Which isn't correct; it may have something to do with the momentum of the wad of sticky clay; the reason I used L = m v d is because d would be the moment arm but perhaps I'm confusing this with torque? What value of r should I use when the force isn't perpindicular?
 
Physics news on Phys.org
  • #2
lizzyb said:

Homework Statement



A wad of sticky clay (mass m, velocity v), is fired at a solid cylinder (mass M, radius R). The cylinder is initially at rest and rotates on an axis through the center of mass. The line of motion of the projectile is perpendicular to the axis of rotation and at a distance d < R from the center.

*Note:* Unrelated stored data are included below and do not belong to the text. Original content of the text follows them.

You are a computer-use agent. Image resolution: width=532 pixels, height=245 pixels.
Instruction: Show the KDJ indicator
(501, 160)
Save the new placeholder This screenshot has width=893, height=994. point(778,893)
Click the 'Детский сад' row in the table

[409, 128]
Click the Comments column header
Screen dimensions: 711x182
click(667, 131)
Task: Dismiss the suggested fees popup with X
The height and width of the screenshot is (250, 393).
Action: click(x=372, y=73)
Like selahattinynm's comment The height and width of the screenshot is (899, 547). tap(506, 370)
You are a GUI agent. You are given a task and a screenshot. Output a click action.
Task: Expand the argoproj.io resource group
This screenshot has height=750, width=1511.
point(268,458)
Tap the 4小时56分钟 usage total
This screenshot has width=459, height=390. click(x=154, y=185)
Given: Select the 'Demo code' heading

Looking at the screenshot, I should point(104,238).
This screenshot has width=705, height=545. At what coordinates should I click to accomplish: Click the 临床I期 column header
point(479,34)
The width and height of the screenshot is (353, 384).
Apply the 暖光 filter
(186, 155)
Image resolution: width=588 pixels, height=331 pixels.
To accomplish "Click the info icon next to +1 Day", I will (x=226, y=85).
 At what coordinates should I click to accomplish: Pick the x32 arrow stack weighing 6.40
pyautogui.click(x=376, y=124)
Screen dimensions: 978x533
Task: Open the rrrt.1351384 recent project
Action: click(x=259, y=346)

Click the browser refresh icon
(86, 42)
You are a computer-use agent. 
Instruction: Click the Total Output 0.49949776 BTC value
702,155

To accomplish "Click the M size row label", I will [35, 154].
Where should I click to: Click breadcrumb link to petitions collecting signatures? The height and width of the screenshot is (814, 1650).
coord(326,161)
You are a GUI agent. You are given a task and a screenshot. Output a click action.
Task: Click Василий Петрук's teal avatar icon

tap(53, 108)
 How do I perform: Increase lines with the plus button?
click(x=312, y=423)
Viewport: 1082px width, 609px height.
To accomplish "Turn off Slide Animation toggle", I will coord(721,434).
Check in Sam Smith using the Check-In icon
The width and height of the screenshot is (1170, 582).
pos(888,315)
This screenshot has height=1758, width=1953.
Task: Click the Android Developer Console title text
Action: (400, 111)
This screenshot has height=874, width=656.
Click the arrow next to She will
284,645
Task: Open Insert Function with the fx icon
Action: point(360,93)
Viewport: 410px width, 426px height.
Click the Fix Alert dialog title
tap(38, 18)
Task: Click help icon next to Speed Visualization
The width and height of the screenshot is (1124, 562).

Find the angular speed of the cylinder just as the clay hits the surface.

Homework Equations



Conservation of Angular Momentum
See: https://www.physicsforums.com/showthread.php?t=63404

The Attempt at a Solution



I did:

[tex]L_i = d m v_i[/tex]
[tex]L_f = d m v_f + \frac{1}{2} M r^2 \omega = d m r \omega + \frac{1}{2} M r^2 \omega[/tex]
[tex]L_i = L_f [/tex]
[tex]d m v_i = d m r \omega + \frac{1}{2} M r^2 \omega[/tex]
[tex] \omega = \frac{d m v_i}{(d m r + \frac{M r^2}{2})}[/tex]

Which isn't correct; it may have something to do with the momentum of the wad of sticky clay; the reason I used L = m v d is because d would be the moment arm but perhaps I'm confusing this with torque? What value of r should I use when the force isn't perpindicular?

You lost an ω in your second equation, so I added it in the quote. Why do you think it is wrong? Could it be that changing r to R is causing a problem?
 
Last edited:
  • #3
The solution in the back of the book is:
[tex]\omega = \frac{2 m v_i d}{(M + 2m) R^2}[/tex]
so using what I did:
[tex]\omega = \frac{d m v_i}{(dmr + \frac{M r^2}{2})} = \frac{2 m v_i d}{ 2 d m r + M r^2 }[/tex]
which is close but not it.

I don't think changing R to r makes a difference (let r = R).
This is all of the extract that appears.